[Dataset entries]

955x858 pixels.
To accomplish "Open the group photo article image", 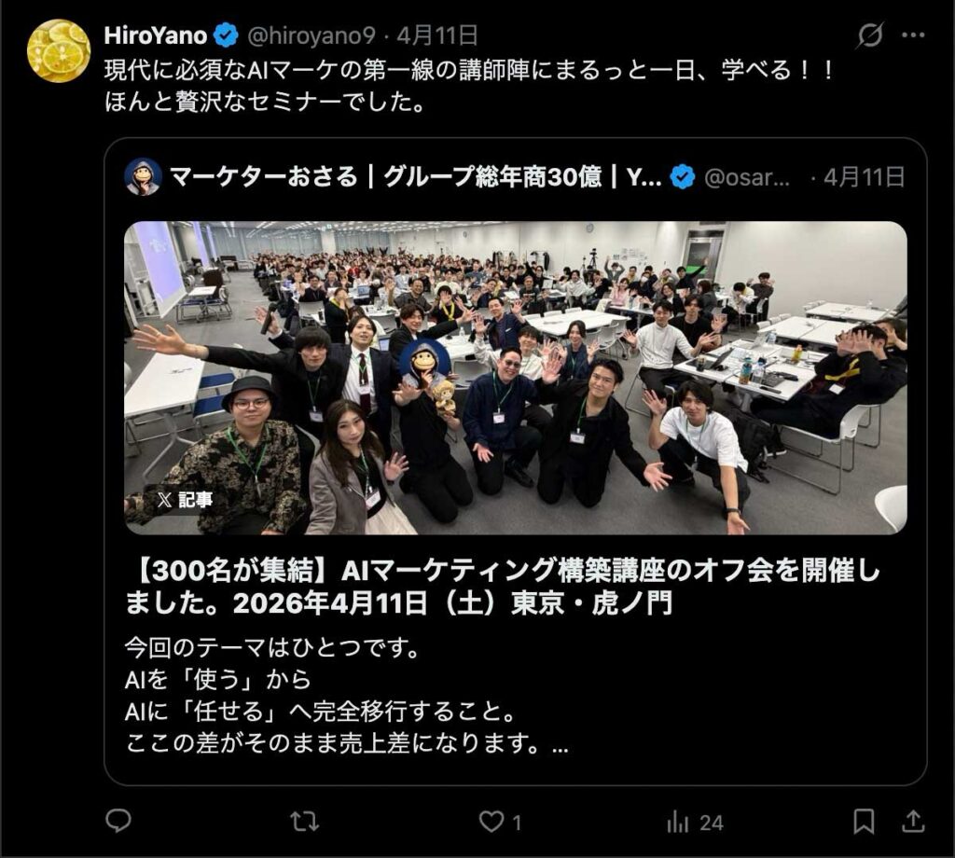I will [x=515, y=378].
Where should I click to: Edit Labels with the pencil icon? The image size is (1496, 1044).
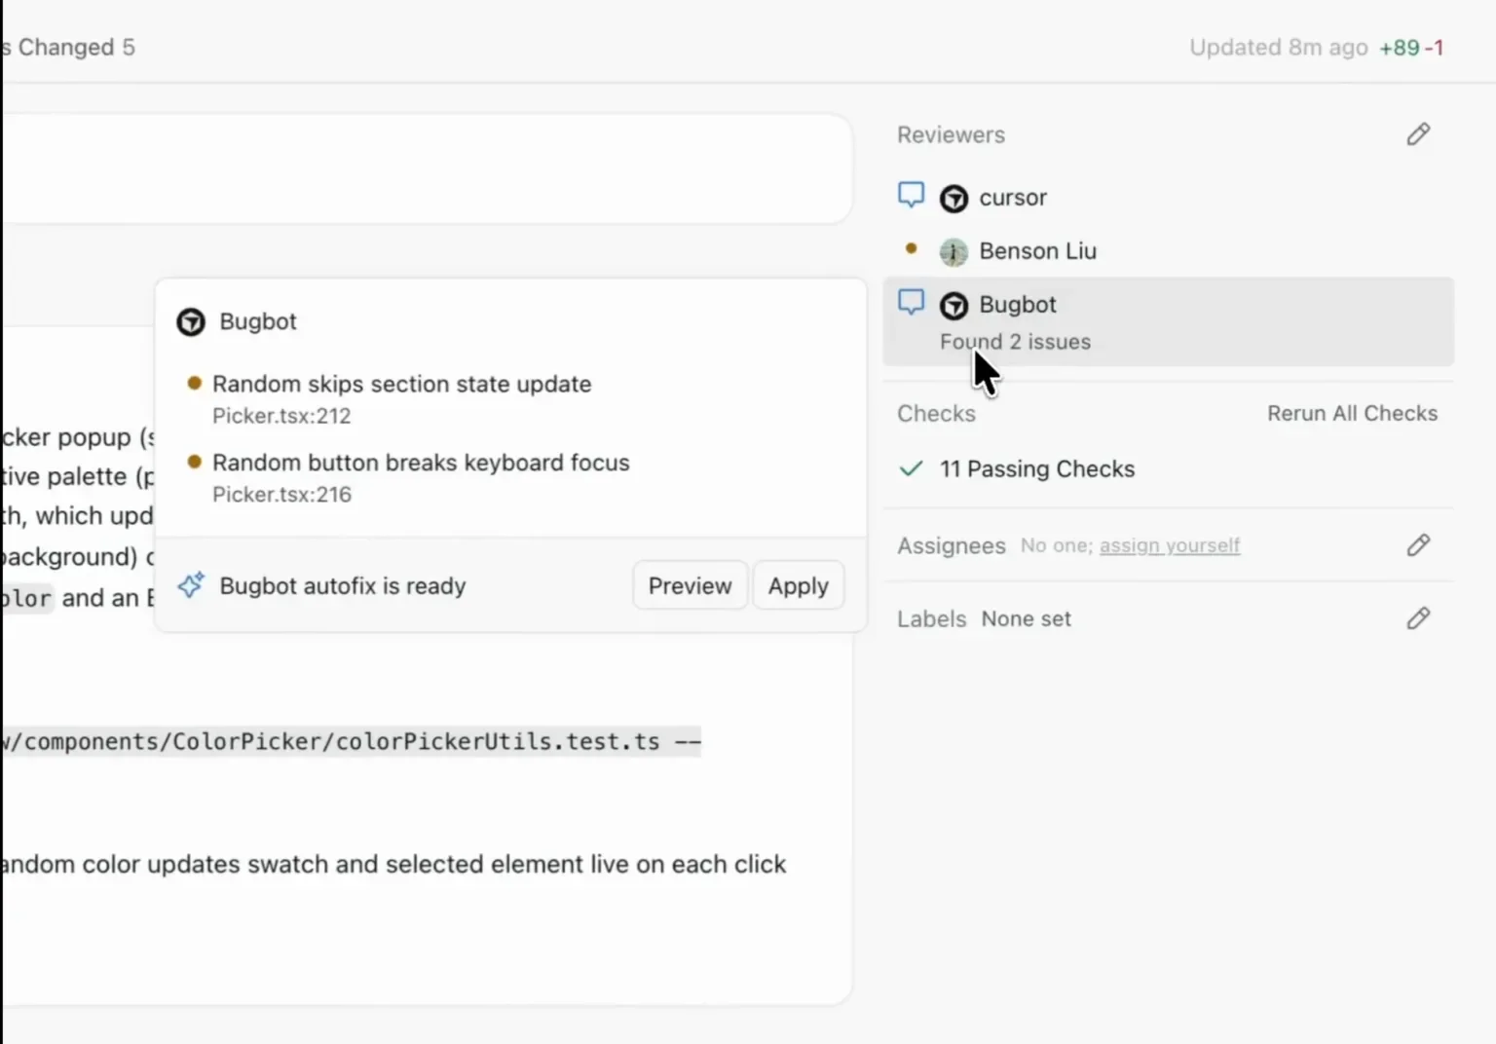click(1418, 618)
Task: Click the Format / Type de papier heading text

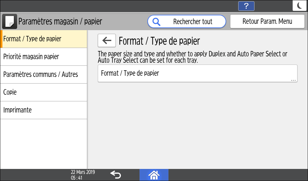Action: tap(159, 41)
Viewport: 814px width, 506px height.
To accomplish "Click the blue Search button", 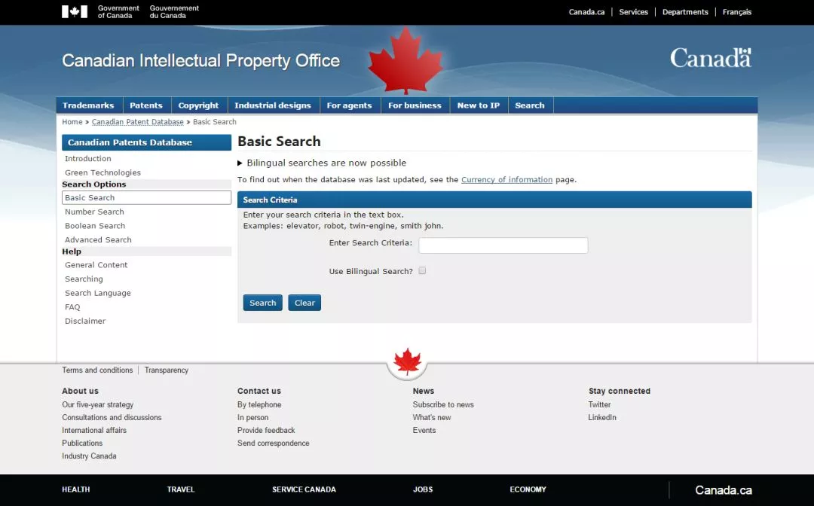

Work instruction = The answer must consist solely of the lines from the one with "Where should I" through the final line of the data, each reproduced exactly and with pictures omitted.

Task result =
Where should I click to: Edit Labels with the pencil icon? The image size is (1496, 1044).
click(1418, 618)
Task: Click the Format / Type de papier heading text

Action: tap(159, 41)
Viewport: 814px width, 506px height.
To accomplish "Click the blue Search button", 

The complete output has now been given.